[PROVIDED TEXT]:

————

Meteorological history
- Formed: October 30, 2014
- Extratropical: November 6, 2014
- Dissipated: November 7, 2014

Violent typhoon
- 10-minute sustained (JMA)
- Highest winds: 205 km/h (125 mph)
- Lowest pressure: 910 hPa (mbar); 26.87 inHg

Category 5-equivalent super typhoon
- 1-minute sustained (SSHWS/JTWC)
- Highest winds: 285 km/h (180 mph)
- Lowest pressure: 907 hPa (mbar); 26.78 inHg

Overall effects
- Fatalities: None
- Damage: Minimal
- Areas affected: Japan
- IBTrACS
- Part of the 2014 Pacific typhoon season

= Typhoon Nuri (2014) =

Pacific typhoon in 2014

Typhoon Nuri, (Note: The name Nuri (Malay: nuri, [nuri]) was contributed by Malaysia and means parrot in Malay.) known in the Philippines as Super Typhoon Paeng, was the third most intense tropical cyclone worldwide in 2014. The system developed into a tropical storm and received the name Paeng from the PAGASA on October 31, before it intensified into a typhoon on the next day. Under very favorable conditions, especially the synoptic scale outflow, Nuri underwent rapid deepening and reached its peak intensity on November 2, forming a round eye in a overall symmetric Central dense overcast (CDO). Maintaining an impressive structure for over one day, The storm began to weaken on November 4, with a cloud-filled eye.

————

[Stored data]
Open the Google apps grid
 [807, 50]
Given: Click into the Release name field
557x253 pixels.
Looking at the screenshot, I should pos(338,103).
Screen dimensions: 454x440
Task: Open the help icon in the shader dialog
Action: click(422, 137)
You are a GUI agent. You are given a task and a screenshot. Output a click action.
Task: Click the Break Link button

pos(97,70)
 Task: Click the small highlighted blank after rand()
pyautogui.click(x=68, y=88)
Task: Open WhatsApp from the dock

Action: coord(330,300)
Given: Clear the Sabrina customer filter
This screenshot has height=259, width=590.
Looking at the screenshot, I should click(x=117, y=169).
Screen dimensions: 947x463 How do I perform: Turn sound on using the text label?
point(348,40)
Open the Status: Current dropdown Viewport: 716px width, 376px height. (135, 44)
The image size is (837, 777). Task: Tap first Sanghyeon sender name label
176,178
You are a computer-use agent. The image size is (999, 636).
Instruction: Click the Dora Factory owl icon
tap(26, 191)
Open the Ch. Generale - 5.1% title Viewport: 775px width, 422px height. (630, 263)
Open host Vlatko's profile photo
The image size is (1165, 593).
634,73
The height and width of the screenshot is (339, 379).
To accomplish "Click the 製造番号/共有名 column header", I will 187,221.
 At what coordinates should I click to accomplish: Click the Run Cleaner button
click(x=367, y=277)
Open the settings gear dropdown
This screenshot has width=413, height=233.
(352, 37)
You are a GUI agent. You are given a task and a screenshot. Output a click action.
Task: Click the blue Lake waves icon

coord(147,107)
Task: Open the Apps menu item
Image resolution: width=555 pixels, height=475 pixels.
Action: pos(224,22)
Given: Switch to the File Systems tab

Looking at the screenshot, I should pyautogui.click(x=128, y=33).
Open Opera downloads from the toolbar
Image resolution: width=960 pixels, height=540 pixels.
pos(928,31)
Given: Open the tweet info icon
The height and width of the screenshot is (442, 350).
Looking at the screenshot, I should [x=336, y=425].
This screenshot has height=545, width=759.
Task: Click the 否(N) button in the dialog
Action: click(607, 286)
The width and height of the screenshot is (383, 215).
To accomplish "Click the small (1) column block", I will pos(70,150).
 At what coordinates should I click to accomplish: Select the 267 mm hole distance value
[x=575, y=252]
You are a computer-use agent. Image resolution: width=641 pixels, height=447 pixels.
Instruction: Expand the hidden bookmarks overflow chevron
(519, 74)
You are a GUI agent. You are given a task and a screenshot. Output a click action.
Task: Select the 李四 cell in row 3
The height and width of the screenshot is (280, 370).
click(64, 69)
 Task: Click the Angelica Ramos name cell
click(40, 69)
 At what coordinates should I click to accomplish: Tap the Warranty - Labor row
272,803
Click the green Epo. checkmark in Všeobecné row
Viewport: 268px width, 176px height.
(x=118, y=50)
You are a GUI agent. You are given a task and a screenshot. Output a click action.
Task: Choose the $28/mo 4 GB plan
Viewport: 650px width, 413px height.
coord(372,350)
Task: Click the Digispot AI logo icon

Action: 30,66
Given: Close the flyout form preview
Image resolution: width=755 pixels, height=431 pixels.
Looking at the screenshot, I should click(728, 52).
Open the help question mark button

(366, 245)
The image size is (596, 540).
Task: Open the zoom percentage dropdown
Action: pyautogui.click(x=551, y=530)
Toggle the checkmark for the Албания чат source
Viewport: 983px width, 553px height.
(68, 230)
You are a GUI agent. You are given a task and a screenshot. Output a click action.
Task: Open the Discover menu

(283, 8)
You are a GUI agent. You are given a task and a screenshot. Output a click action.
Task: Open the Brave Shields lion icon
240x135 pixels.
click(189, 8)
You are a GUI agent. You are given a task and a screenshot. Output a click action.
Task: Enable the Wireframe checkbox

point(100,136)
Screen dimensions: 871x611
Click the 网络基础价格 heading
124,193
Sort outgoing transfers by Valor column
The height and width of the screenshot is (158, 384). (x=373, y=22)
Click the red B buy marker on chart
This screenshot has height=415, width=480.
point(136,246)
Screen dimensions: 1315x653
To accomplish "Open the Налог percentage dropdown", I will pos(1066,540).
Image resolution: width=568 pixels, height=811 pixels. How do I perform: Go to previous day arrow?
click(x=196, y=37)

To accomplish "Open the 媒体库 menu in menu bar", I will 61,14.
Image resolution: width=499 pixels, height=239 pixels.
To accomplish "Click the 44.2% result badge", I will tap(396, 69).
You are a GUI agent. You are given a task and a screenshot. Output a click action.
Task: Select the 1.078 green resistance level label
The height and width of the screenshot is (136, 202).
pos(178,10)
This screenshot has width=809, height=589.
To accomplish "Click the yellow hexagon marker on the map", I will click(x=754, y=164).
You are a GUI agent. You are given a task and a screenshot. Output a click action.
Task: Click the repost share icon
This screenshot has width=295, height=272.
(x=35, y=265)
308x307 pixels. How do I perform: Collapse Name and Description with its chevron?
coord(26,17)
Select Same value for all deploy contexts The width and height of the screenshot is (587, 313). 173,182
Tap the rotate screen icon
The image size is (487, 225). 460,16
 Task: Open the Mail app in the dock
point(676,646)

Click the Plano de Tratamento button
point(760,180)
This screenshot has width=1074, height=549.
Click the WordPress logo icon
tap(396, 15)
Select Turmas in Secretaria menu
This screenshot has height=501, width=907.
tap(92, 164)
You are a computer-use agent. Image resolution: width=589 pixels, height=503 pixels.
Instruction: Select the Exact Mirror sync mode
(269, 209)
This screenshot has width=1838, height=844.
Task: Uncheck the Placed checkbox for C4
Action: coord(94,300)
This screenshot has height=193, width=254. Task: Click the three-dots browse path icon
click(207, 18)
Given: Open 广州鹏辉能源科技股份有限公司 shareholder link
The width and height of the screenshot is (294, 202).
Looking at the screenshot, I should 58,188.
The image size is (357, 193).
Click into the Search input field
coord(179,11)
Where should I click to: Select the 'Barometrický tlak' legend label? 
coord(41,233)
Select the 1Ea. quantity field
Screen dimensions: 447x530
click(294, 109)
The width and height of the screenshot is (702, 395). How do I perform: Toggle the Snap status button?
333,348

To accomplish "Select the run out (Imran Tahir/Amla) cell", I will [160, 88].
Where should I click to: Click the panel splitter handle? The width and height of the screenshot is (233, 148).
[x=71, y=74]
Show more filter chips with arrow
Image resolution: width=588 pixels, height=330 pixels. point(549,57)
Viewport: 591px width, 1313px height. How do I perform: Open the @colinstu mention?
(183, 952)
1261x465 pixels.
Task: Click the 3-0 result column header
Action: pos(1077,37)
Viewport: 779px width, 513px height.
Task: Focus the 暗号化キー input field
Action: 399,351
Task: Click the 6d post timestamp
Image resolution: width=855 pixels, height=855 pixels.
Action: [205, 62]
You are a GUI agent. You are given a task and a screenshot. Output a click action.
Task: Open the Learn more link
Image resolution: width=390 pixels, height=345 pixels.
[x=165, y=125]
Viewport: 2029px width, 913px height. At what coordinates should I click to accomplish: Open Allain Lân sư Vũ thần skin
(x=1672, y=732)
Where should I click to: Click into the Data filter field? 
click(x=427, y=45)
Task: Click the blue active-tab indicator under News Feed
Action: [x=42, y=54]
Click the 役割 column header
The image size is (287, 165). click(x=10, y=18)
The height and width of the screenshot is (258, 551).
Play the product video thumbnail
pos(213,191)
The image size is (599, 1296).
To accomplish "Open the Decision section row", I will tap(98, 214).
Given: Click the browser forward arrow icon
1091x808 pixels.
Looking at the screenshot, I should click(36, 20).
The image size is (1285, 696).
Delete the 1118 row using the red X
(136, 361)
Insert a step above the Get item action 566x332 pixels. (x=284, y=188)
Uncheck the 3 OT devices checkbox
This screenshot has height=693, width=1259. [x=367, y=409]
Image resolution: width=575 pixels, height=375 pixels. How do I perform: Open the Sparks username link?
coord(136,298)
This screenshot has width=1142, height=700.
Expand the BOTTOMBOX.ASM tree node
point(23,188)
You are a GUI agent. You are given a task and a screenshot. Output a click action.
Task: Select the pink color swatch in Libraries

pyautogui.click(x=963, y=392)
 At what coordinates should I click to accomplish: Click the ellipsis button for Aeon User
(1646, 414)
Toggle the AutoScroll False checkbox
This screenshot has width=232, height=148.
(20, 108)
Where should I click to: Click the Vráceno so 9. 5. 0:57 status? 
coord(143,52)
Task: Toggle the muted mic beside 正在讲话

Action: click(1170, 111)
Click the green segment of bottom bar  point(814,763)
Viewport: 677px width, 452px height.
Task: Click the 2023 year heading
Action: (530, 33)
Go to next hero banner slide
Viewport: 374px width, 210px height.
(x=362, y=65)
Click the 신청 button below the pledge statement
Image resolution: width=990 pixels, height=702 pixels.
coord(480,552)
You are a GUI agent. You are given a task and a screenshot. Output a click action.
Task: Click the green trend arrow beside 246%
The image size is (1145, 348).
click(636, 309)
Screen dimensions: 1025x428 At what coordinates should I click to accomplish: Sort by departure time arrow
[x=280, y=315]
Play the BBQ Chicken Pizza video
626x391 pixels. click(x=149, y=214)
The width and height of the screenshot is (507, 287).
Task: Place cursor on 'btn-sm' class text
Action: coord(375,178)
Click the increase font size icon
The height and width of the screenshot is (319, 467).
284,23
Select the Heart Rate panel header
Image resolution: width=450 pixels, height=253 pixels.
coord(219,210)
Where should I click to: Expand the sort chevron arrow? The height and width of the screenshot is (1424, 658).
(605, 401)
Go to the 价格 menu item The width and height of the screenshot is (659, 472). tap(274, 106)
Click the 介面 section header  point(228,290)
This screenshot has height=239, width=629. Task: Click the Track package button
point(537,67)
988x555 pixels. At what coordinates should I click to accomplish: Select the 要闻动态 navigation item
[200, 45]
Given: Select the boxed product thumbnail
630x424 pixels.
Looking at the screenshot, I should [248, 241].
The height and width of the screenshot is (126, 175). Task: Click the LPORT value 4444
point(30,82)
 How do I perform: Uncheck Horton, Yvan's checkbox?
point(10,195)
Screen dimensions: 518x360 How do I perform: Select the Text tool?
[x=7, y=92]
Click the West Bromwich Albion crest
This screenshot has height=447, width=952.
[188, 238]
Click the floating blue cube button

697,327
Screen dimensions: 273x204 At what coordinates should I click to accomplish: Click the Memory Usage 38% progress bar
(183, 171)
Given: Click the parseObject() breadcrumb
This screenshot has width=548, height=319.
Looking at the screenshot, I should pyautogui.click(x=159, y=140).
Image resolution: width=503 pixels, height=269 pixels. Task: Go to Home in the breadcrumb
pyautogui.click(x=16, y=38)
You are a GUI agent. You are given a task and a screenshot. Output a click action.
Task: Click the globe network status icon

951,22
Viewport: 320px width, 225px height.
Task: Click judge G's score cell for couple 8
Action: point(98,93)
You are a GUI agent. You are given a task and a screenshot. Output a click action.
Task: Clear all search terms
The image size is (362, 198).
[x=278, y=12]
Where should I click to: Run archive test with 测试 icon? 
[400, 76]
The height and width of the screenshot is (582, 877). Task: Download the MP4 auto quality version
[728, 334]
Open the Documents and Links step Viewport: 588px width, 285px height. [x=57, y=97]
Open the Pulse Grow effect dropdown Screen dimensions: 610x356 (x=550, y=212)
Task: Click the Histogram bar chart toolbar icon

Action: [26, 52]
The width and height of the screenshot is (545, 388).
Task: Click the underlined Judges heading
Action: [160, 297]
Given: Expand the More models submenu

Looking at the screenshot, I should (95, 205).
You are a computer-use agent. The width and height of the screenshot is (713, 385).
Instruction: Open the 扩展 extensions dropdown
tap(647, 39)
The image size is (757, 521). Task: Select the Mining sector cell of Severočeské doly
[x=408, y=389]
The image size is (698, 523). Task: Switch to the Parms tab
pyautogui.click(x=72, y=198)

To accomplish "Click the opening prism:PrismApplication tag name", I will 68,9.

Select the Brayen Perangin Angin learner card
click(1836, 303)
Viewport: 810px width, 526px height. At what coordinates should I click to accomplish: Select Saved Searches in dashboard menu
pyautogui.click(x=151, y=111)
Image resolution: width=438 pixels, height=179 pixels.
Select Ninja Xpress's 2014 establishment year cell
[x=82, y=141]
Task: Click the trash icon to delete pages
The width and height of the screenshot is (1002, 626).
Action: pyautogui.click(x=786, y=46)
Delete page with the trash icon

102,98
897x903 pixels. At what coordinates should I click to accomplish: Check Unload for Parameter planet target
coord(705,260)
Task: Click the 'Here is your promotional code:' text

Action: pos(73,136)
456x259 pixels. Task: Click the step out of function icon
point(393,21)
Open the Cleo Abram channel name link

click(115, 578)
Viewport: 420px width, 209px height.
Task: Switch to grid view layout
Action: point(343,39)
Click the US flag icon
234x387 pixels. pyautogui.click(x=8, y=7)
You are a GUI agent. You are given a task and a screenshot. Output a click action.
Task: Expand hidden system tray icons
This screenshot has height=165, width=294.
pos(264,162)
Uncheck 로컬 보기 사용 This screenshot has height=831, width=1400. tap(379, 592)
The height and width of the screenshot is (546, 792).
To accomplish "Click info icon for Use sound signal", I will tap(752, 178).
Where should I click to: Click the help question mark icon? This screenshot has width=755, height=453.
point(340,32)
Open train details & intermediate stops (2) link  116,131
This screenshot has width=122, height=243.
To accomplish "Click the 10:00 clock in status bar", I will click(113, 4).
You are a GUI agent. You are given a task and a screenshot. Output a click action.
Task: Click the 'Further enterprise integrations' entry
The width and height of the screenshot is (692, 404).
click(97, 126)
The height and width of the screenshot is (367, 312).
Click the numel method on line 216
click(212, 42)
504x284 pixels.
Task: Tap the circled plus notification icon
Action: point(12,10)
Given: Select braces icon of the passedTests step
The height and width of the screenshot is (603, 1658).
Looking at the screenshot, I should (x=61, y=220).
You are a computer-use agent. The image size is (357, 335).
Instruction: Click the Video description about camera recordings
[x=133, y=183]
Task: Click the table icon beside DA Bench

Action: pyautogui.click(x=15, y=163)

————

[TASK ITEM A]: Reproduce the typhoon text from "Meteorological history" to "10-minute sustained (JMA)", switching "Extratropical" to "Post-tropical".
[TASK ITEM B]: Summarize the typhoon text in two sentences.
[TASK ITEM C]: Carry on the typhoon text from the point where it stops.

[TASK RESPONSE A]:
Meteorological history
- Formed: October 30, 2014
- Post-tropical: November 6, 2014
- Dissipated: November 7, 2014

Violent typhoon
- 10-minute sustained (JMA)

[TASK RESPONSE B]: Typhoon Nuri, known in the Philippines as Super Typhoon Paeng, was the third most intense tropical cyclone worldwide in 2014, and it reached peak intensity on November 2 after rapid deepening under very favorable conditions. It formed on October 30, 2014, and dissipated on November 7, with no fatalities and minimal damage in Japan, the area it affected.

[TASK RESPONSE C]:
Due to the vertical wind shear from the mid-latitude westerlies, Nuri lost its eye on November 5, and deep convection continued to deteriorate the system. The storm accelerated northeastward and completely became extratropical on November 6. However, on the next day, the main circulation of the storm was divided, and a new center absorbed the entire circulation.

==Meteorological history==

A low-pressure area formed approximately 590 km east-southeast of Guam early on October 28, and the low developed into a tropical disturbance on the next day. After having slowly consolidated for two days, the Joint Typhoon Warning Center (JTWC) issued a Tropical Cyclone Formation Alert to the system on October 30, due to its quickly consolidating but broad low-level circulation center (LLCC) under a favorable environment. Additionally, the Japan Meteorological Agency (JMA) upgraded the low-pressure area to a tropical depression at noon on the same day. The agency upgraded the system to a tropical storm and named it Nuri early on October 31, shortly after the JTWC upgraded it to a tropical depression and designated it as 20W. Under low vertical wind shear and good outflow, a central dense overcast (CDO) started to flare over the LLCC with the tighter wrapped banding, prompting the JTWC upgrading Nuri to a tropical storm in the afternoon. As it entered the Philippine Area of Responsibility, the PAGASA named it Paeng at 23:00 PST (15:00 UTC).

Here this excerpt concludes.